Required work: From the records below, output exactly the lines running from the line containing "検索結果一覧の見かた (228, 359)" through the line containing "Vertrag widerrufen (390, 2322)", and no others.

Exercise data:
##########

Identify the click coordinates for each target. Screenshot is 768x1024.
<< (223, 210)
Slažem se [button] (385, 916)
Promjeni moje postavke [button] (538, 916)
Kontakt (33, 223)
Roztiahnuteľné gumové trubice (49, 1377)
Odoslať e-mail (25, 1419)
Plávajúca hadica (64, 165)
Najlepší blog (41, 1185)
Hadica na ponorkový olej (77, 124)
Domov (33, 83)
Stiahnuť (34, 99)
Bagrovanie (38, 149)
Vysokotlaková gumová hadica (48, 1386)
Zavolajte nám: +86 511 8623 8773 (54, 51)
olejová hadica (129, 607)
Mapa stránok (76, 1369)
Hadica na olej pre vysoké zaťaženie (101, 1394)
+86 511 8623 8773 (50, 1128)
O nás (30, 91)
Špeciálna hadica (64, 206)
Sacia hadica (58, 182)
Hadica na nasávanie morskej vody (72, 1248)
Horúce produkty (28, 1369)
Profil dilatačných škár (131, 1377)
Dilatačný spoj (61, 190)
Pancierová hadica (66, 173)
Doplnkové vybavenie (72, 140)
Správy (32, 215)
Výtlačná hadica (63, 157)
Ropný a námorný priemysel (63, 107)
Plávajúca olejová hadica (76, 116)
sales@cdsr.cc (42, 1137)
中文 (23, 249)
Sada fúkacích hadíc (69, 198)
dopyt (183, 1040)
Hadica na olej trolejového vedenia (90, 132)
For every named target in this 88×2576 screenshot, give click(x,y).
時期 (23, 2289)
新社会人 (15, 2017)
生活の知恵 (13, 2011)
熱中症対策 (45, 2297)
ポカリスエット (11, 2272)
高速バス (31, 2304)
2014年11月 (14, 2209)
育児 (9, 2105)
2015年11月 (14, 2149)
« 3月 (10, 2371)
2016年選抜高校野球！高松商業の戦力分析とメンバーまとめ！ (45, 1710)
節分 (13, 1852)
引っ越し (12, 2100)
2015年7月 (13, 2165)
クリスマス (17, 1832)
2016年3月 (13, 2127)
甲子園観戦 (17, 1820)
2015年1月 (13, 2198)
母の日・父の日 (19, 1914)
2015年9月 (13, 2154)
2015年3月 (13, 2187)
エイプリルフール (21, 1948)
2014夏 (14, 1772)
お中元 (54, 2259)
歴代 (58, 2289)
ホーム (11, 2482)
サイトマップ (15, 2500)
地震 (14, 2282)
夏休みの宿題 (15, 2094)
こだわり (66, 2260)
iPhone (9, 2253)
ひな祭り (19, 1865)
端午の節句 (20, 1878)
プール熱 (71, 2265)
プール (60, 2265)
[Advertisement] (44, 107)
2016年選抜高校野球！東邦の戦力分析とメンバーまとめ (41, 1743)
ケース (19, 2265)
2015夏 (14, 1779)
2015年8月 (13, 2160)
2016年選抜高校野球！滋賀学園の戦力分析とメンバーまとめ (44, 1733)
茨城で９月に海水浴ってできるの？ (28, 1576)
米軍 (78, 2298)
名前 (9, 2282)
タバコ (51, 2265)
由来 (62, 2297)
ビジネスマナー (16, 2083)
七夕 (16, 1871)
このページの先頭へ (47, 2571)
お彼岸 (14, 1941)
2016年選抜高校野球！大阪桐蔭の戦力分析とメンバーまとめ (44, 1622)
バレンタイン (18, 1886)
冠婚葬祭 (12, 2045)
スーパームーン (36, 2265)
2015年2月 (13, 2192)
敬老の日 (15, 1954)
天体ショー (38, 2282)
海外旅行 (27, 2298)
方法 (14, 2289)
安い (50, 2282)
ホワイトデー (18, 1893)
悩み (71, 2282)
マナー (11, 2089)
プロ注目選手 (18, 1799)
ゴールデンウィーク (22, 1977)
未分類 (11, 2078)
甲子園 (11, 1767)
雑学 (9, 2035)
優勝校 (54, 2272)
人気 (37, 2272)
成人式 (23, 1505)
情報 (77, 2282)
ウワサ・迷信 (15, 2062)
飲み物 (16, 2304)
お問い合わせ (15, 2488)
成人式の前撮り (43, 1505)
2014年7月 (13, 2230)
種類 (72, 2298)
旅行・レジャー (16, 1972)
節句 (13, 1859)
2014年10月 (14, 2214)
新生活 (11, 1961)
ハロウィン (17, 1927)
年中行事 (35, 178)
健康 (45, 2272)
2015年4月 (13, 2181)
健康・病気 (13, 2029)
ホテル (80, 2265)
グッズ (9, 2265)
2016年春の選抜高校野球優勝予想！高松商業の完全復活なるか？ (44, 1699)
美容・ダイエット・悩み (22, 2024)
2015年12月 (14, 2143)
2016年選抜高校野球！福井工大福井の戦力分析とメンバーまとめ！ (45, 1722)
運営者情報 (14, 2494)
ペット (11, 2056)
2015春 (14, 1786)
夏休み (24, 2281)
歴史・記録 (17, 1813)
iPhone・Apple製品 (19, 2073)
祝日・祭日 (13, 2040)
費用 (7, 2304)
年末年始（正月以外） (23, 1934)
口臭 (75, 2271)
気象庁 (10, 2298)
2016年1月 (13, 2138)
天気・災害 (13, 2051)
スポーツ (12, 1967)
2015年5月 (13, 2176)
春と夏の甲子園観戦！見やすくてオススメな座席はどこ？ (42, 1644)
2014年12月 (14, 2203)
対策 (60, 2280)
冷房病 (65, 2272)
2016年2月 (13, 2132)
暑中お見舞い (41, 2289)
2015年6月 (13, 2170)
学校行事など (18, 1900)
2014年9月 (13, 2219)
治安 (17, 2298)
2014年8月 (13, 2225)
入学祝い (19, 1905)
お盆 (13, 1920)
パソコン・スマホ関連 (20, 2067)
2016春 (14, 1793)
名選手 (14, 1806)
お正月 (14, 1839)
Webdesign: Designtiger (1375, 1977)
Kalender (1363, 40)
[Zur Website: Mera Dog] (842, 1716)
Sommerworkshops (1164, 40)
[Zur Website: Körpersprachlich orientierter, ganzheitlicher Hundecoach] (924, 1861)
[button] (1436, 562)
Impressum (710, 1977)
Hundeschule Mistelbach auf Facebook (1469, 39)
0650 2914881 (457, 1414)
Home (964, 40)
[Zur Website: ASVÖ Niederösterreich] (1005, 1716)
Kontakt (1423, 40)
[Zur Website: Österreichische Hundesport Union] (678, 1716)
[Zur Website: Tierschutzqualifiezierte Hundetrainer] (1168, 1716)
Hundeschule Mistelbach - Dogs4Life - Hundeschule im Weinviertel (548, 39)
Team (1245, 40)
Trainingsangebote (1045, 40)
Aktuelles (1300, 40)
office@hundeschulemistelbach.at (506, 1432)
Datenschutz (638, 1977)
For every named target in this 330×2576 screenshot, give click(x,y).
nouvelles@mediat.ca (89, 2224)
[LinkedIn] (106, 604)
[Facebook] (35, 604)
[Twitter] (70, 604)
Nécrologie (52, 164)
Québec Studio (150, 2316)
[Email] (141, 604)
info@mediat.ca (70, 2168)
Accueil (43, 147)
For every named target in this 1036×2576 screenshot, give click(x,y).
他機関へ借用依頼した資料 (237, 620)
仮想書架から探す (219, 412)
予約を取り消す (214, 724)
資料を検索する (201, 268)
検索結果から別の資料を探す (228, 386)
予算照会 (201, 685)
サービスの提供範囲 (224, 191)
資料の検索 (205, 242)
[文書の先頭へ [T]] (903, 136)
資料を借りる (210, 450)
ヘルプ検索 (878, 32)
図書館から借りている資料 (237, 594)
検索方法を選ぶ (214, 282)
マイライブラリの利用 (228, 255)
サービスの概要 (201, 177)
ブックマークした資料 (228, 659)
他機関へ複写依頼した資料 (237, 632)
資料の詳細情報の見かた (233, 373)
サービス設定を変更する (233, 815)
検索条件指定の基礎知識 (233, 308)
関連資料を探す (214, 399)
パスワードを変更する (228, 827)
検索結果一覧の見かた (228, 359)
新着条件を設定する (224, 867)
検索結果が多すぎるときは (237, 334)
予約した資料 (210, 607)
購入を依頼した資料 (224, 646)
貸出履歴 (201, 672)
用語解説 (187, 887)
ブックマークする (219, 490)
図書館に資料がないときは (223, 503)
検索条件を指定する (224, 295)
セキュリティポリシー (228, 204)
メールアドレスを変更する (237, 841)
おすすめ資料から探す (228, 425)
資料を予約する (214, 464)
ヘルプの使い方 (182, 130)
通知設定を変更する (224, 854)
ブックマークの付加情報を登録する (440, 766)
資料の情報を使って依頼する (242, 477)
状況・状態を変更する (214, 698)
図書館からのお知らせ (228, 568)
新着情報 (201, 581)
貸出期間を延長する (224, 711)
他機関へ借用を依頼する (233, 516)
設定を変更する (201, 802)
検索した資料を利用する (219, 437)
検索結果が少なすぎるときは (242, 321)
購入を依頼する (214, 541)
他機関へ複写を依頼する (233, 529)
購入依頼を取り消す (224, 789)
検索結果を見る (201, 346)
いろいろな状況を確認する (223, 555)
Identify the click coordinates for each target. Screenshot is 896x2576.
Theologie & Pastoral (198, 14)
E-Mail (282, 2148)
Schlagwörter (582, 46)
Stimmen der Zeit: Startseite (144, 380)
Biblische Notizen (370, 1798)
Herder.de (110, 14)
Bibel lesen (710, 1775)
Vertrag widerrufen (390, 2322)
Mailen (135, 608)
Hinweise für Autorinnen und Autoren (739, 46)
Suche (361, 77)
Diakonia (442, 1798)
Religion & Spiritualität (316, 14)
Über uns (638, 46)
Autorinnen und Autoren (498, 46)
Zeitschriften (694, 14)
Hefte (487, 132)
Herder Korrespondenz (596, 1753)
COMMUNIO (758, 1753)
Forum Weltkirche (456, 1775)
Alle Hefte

##########

Finished task:
検索結果一覧の見かた (228, 359)
新着条件を設定する (224, 867)
検索結果が多すぎるときは (237, 334)
予約した資料 (210, 607)
購入を依頼した資料 (224, 646)
貸出履歴 (201, 672)
用語解説 (187, 887)
ブックマークする (219, 490)
図書館に資料がないときは (223, 503)
検索条件を指定する (224, 295)
セキュリティポリシー (228, 204)
メールアドレスを変更する (237, 841)
おすすめ資料から探す (228, 425)
資料を予約する (214, 464)
ヘルプの使い方 (182, 130)
通知設定を変更する (224, 854)
ブックマークの付加情報を登録する (440, 766)
資料の情報を使って依頼する (242, 477)
状況・状態を変更する (214, 698)
図書館からのお知らせ (228, 568)
新着情報 (201, 581)
貸出期間を延長する (224, 711)
他機関へ借用を依頼する (233, 516)
設定を変更する (201, 802)
検索した資料を利用する (219, 437)
検索結果が少なすぎるときは (242, 321)
購入を依頼する (214, 541)
他機関へ複写を依頼する (233, 529)
購入依頼を取り消す (224, 789)
検索結果を見る (201, 346)
いろいろな状況を確認する (223, 555)
Identify the click coordinates for each target. Screenshot is 896x2576.
Theologie & Pastoral (198, 14)
E-Mail (282, 2148)
Schlagwörter (582, 46)
Stimmen der Zeit: Startseite (144, 380)
Biblische Notizen (370, 1798)
Herder.de (110, 14)
Bibel lesen (710, 1775)
Vertrag widerrufen (390, 2322)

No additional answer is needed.